Reading a pet food label, how difficult can it be? You just pick up your regular brand and look at the variety on the front, right? Not so fast! Reading a pet food label isn't as easy as you may think. It's not just ingredients and feeding suggestions. There's also a "secret code" you should know about. The code helps you separate the Chicken Formula from the Chicken Dinner and the Beef and Bacon from the Beef with Bacon. You may be thinking "Aren't they all the same?" and the answer is no.
While pet food labeling is regulated at the federal level, some states have their own labeling laws. Many follow the Pet Food Regulations established by the AAFOC (Association of American Food Control Officials).
The secret of pet food descriptions are dictated by four AAFCO rules...
1) The 95% Rule - The products that fall under this regulation have simple descriptions such as "Chicken Cat Food" or "Beef for Dogs". These foods must contain at least 95% (not including water) of the named ingredient. In this case, chicken or beef. If a food description contains more than one meat, poultry or fish ingredient such as "Chicken and Liver Cat Food" , then both ingredients combined must equal 95%, with the first named ingredient being the highest percentage of the two. The 95% rule does not apply to grains and vegetables, so "Chicken and Rice Dog Food" must still contain 95% chicken.
2) The 25% or "Dinner" Rule - If the named descriptive ingredient falls between 25%-94% of the total product (still not counting water), then the description must include a qualifying word such as "Dinner", "Platter", "Formula", etc. As in the first rule two listed ingredients must have be at least 25% of the total weight combined. So, "Chicken Dinner" only has to contain 25% chicken, while "Chicken and Liver Dinner" only has to contain 25% of the two combined. (Minimum of 3% of any named ingredient.) Unlike the first rule, the 25% rule applies to all food, not just meat sources.
────────
▶ [Problem 1] From the text on pet food labels, list every product name quoted in quotation marks as an example under the 95% Rule.
▶ [Problem 2] Write the next part of the text on pet food labels, picking up after its final sentence.
The tasks can be done without the lines that come next.

Records for locating displayed items:
────────
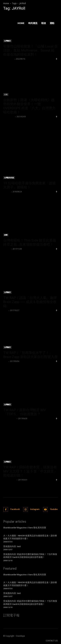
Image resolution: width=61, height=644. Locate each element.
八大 (6, 94)
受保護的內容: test (12, 546)
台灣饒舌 (7, 292)
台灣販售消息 (9, 178)
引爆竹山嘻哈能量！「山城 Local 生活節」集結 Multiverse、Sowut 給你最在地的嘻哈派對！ (30, 50)
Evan (5, 310)
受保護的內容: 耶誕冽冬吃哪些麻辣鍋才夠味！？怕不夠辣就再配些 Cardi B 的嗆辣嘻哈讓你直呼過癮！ (30, 556)
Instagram (35, 509)
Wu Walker (8, 59)
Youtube (54, 509)
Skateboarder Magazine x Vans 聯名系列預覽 (25, 528)
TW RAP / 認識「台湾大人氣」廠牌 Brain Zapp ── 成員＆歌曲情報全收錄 (30, 302)
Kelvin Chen (9, 116)
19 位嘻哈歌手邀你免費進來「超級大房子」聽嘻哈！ (29, 185)
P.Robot (7, 192)
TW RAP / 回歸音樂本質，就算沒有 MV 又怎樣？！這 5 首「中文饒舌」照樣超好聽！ (30, 471)
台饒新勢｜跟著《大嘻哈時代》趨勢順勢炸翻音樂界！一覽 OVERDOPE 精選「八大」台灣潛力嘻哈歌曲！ (29, 106)
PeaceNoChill (9, 418)
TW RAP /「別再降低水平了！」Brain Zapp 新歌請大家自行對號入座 (30, 355)
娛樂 (6, 235)
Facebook (15, 509)
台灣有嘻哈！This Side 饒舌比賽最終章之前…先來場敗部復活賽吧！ (30, 242)
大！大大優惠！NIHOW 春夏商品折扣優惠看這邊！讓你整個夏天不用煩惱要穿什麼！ (30, 537)
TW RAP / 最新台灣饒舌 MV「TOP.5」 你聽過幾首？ (24, 412)
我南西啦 (7, 249)
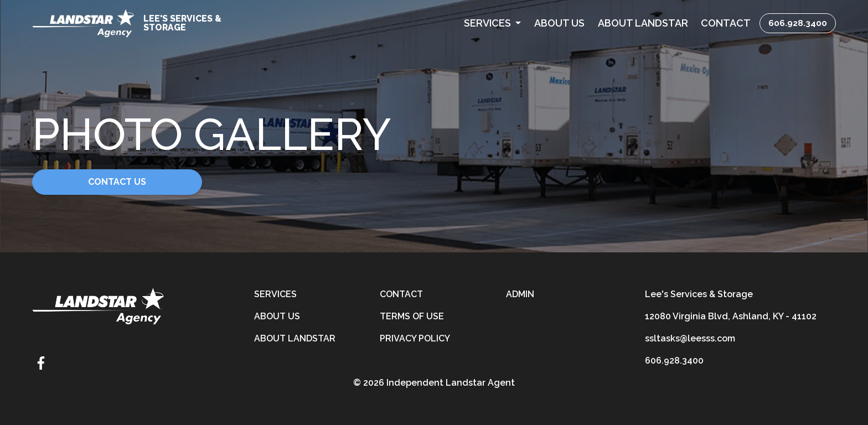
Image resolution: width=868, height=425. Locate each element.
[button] (492, 23)
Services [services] (275, 294)
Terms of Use (412, 316)
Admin (520, 294)
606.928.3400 (798, 23)
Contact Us (117, 182)
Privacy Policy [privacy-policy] (415, 338)
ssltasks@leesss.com (690, 338)
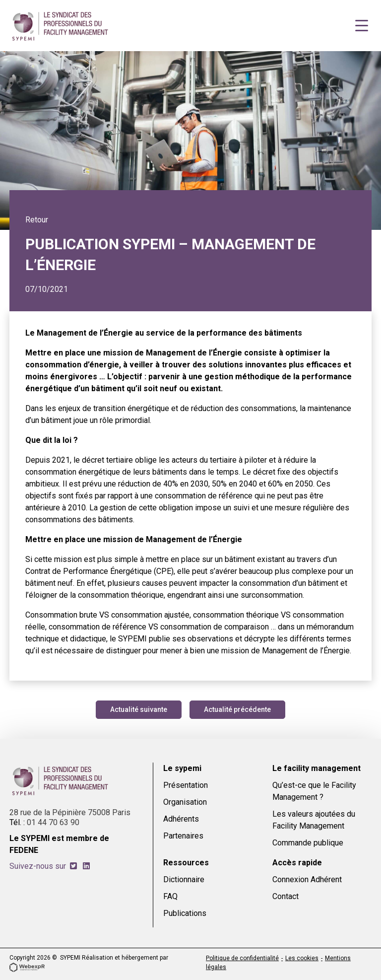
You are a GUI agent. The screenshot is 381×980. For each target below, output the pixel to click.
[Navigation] (362, 26)
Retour (37, 219)
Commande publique (308, 842)
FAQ (170, 896)
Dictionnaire (184, 879)
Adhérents (181, 819)
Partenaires (183, 836)
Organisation (185, 802)
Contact (285, 896)
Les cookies (302, 958)
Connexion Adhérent (307, 879)
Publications (185, 913)
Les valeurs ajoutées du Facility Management (314, 820)
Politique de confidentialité (242, 958)
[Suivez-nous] (73, 866)
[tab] (73, 866)
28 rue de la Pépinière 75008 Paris (70, 812)
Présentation (186, 785)
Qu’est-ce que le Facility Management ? (314, 791)
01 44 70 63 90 (53, 822)
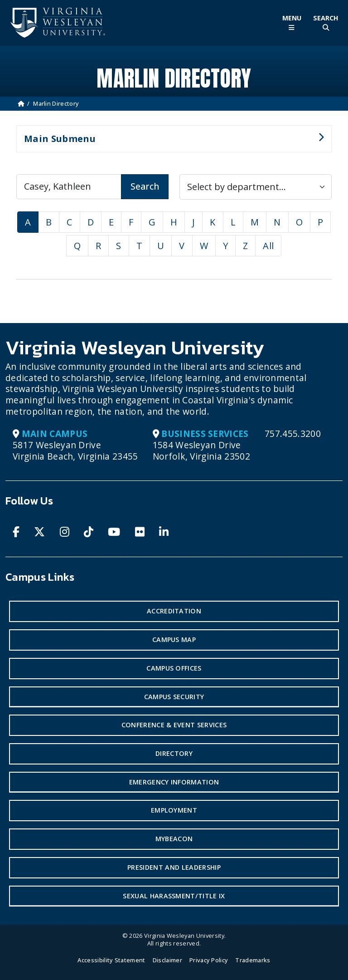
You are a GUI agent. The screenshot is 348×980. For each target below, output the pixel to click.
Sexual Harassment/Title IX (174, 896)
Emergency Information (174, 782)
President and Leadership (174, 867)
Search (145, 186)
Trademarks (252, 960)
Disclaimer (167, 960)
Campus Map (174, 639)
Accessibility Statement (111, 960)
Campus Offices (174, 668)
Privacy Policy (208, 960)
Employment (174, 810)
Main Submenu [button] (170, 142)
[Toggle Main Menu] (291, 23)
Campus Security (174, 696)
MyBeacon (174, 838)
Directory (174, 753)
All (268, 245)
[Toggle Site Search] (325, 23)
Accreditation (174, 611)
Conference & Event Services (174, 725)
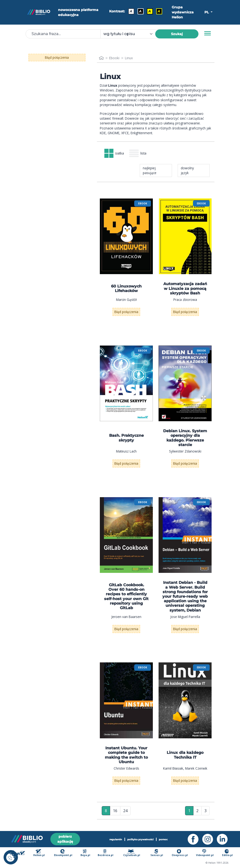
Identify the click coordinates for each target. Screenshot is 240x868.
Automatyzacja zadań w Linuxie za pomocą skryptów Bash (185, 288)
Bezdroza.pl (106, 853)
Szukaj (177, 34)
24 (125, 811)
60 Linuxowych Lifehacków (126, 288)
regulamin (116, 839)
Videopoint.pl (205, 853)
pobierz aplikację (65, 839)
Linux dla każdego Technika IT (185, 755)
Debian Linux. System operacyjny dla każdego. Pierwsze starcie (185, 438)
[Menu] (208, 33)
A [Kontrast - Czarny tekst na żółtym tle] (150, 11)
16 (115, 811)
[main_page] (101, 58)
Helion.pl (39, 853)
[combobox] (130, 34)
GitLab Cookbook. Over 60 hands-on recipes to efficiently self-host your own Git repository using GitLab (126, 596)
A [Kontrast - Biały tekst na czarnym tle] (140, 11)
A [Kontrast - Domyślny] (131, 11)
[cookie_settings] (11, 857)
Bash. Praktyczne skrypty (126, 438)
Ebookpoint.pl (63, 853)
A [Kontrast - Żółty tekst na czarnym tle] (159, 11)
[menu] (126, 236)
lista (138, 153)
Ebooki (114, 58)
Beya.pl (85, 853)
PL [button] (207, 12)
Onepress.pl (180, 853)
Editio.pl (227, 853)
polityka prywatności (141, 839)
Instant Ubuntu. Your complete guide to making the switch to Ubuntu (126, 755)
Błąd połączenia (57, 57)
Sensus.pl (156, 853)
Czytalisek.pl (131, 853)
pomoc (163, 839)
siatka (114, 153)
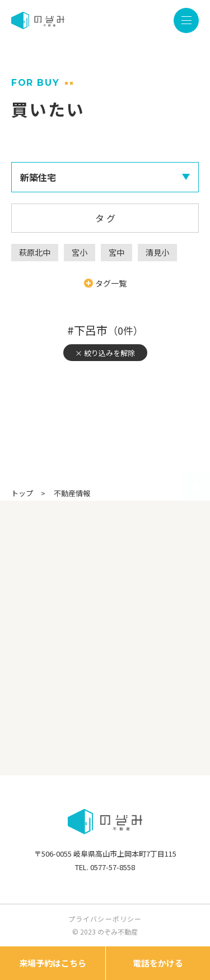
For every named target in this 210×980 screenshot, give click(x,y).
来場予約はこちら (53, 963)
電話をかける (158, 963)
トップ (22, 493)
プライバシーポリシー (105, 918)
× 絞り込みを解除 (105, 353)
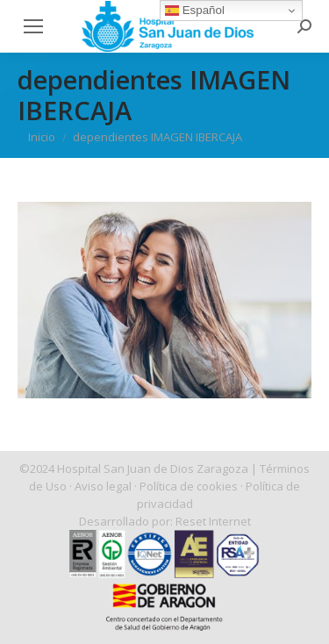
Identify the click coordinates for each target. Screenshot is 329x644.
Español (195, 11)
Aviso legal (103, 486)
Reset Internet (213, 521)
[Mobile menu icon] (33, 26)
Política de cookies (189, 486)
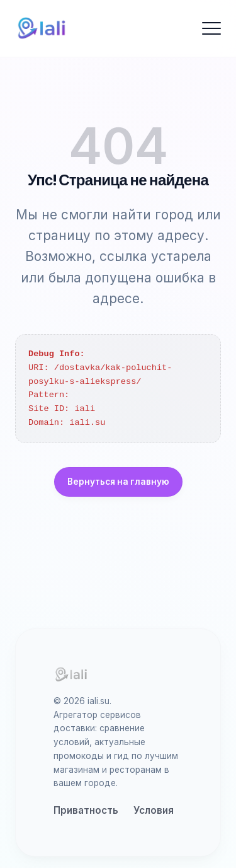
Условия (154, 810)
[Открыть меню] (211, 28)
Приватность (86, 810)
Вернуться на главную (118, 482)
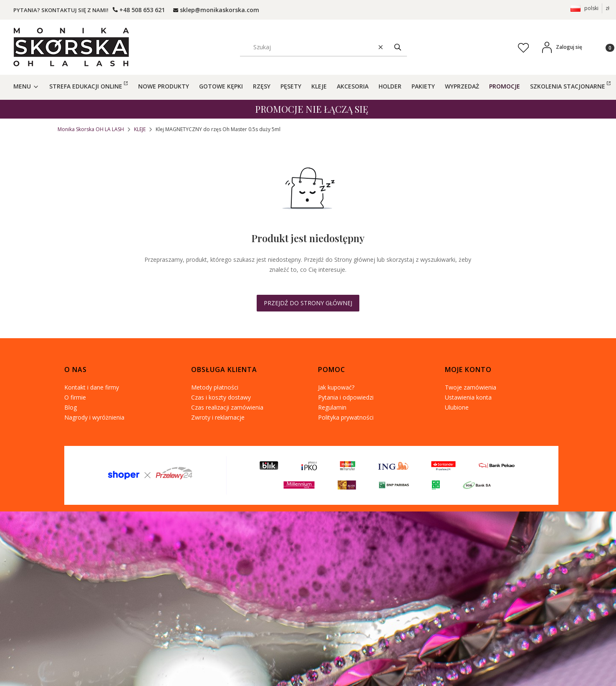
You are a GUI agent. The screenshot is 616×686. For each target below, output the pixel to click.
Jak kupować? (336, 387)
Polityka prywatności (346, 417)
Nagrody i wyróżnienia (94, 417)
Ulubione (457, 407)
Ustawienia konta (468, 397)
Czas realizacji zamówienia (227, 407)
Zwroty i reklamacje (218, 417)
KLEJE (140, 129)
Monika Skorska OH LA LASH (91, 129)
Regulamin (332, 407)
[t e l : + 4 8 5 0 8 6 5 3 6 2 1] (139, 10)
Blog (71, 407)
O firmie (75, 397)
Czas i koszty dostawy (221, 397)
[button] (398, 47)
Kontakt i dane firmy (91, 387)
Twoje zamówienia (470, 387)
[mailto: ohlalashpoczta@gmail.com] (216, 10)
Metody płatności (215, 387)
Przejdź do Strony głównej (308, 303)
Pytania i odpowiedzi (346, 397)
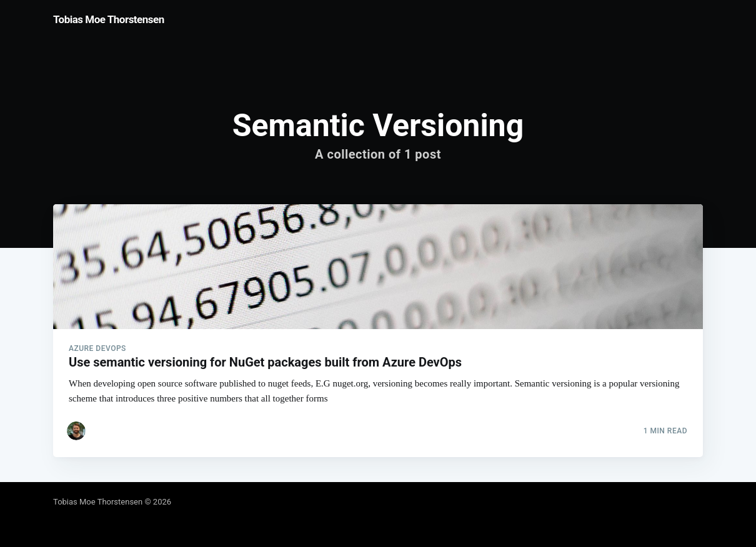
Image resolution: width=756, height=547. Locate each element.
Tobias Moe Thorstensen (109, 19)
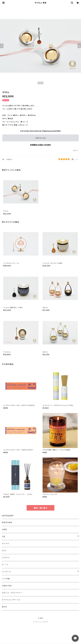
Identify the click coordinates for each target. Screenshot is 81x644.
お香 (4, 536)
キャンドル (6, 544)
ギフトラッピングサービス (11, 600)
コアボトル (6, 558)
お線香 (4, 530)
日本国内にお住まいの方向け (40, 145)
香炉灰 (4, 607)
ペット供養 (6, 578)
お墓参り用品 (7, 586)
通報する (76, 150)
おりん (4, 550)
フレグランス (6, 572)
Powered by (40, 622)
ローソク (5, 564)
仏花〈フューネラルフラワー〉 (12, 593)
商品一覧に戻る (40, 508)
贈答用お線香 (7, 522)
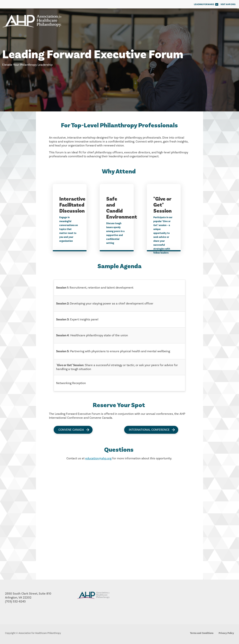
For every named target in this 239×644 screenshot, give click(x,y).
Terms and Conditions (202, 633)
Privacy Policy (226, 633)
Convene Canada (71, 430)
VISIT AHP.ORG (228, 4)
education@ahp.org (98, 458)
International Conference (149, 430)
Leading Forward (204, 4)
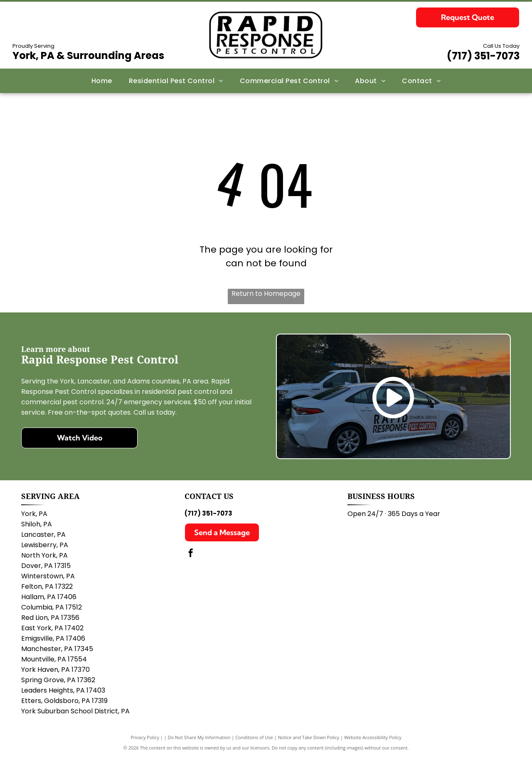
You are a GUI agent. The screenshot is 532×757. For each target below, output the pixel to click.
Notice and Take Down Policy (309, 737)
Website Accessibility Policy (373, 737)
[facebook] (191, 554)
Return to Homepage (266, 293)
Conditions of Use (254, 737)
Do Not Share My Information (199, 737)
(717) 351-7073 (483, 56)
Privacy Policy (145, 737)
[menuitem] (102, 81)
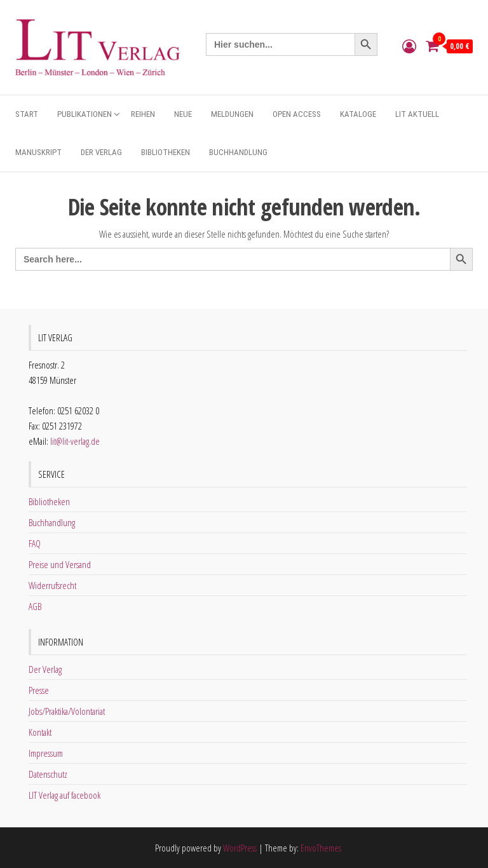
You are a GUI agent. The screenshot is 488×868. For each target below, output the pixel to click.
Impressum (46, 753)
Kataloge (358, 114)
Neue (183, 114)
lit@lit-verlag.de (75, 441)
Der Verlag (101, 152)
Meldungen (232, 114)
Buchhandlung (238, 152)
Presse (39, 690)
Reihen (143, 114)
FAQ (34, 543)
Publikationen (85, 114)
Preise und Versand (60, 564)
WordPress (240, 848)
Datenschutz (48, 774)
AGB (35, 606)
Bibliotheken (165, 152)
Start (27, 114)
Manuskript (38, 152)
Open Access (297, 114)
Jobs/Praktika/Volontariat (67, 711)
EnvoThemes (321, 848)
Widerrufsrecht (52, 585)
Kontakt (40, 732)
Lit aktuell (417, 114)
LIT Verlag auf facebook (64, 795)
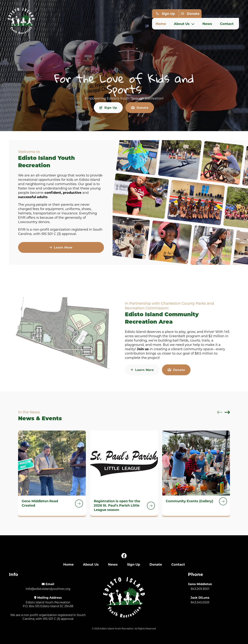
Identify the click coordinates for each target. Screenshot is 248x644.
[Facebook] (124, 556)
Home (161, 24)
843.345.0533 (200, 602)
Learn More (61, 247)
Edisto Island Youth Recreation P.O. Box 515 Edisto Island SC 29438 (48, 604)
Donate (193, 13)
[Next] (227, 412)
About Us (184, 24)
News (207, 24)
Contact (227, 24)
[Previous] (219, 412)
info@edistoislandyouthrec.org (48, 588)
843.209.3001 (200, 588)
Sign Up (168, 13)
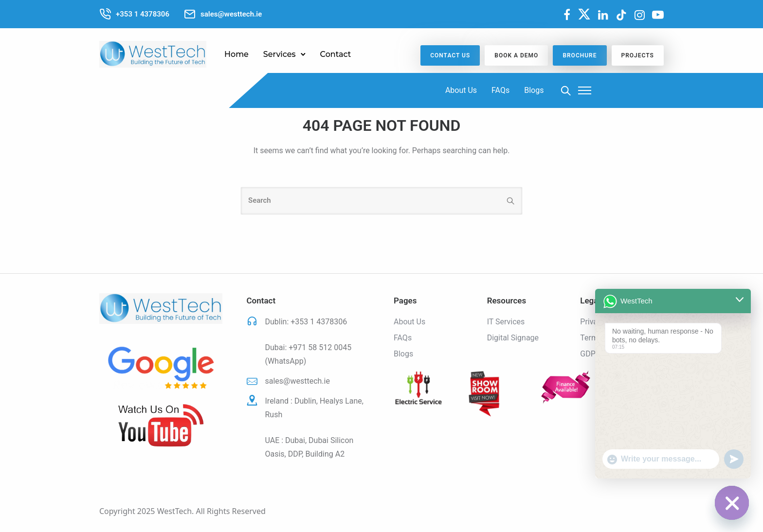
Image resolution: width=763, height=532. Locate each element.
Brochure (580, 55)
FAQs (500, 90)
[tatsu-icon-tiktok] (621, 15)
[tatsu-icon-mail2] (190, 14)
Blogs (534, 90)
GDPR (590, 354)
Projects (637, 55)
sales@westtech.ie (297, 381)
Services (279, 54)
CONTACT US (450, 55)
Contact (336, 54)
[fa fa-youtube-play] (658, 15)
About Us (461, 90)
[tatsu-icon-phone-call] (105, 14)
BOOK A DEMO (516, 55)
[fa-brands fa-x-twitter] (584, 14)
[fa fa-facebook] (567, 15)
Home (236, 54)
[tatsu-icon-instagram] (639, 15)
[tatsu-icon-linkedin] (603, 15)
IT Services (506, 321)
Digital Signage (513, 337)
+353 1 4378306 (319, 321)
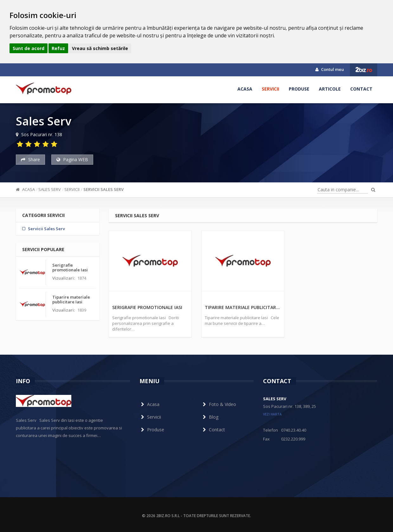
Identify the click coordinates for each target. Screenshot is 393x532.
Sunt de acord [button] (29, 48)
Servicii (270, 89)
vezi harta (272, 414)
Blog (210, 417)
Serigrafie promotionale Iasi (147, 307)
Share (30, 159)
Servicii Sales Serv (103, 189)
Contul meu (330, 69)
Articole (330, 89)
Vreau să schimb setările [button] (100, 48)
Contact (361, 89)
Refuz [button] (58, 48)
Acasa (245, 89)
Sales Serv (49, 189)
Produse (299, 89)
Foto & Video (219, 404)
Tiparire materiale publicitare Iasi (243, 307)
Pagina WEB (72, 159)
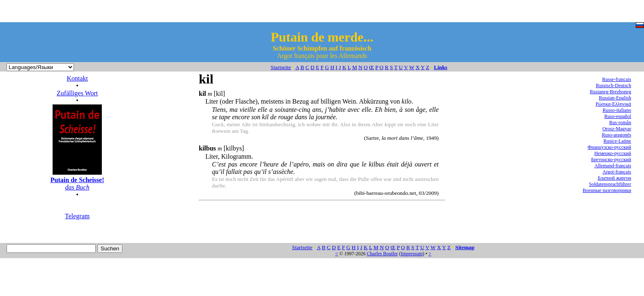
────────
▶ [Written reply 1] "Chicken Cat Food", "Beef for Dogs", "Chicken and Liver Cat Food", "Chicken and Rice Dog Food"

▶ [Written reply 2]
3) The 3% or "With" Rule - This is where things get a little sneaky. Any ingredient on a label proceeded by "with" must equal at least 3% of the total weight (minus water). That might sound all right if the food is "Beef with Chicken" (95% beef, 3% chicken), but how does it sound in this form..."Dog Food with Beef"? Yep, that tells you that it only has to contain 3% beef! (Makes you wonder what the other 97% contains doesn't it?)
4) The "Flavor" rule - There is no percentage attached to an ingredient described as a "flavor". There only needs to be an amount sufficient enough to be detected by test methods. As you can probably guess "Chicken Flavored Cat Food" may contain very little chicken. In this case it doesn't even need to be chicken as we normally think about it, but instead can be chicken meal or chicken by-products.
Premium Food - Looking down the pet food aisle you may be attracted to foods listed as "Premium" or "Gourmet". These descriptive words have no requirements attached to them, so while a "Premium" food may sound like it's higher quality food, in reality it doesn't have to be any better than anything else on the shelf.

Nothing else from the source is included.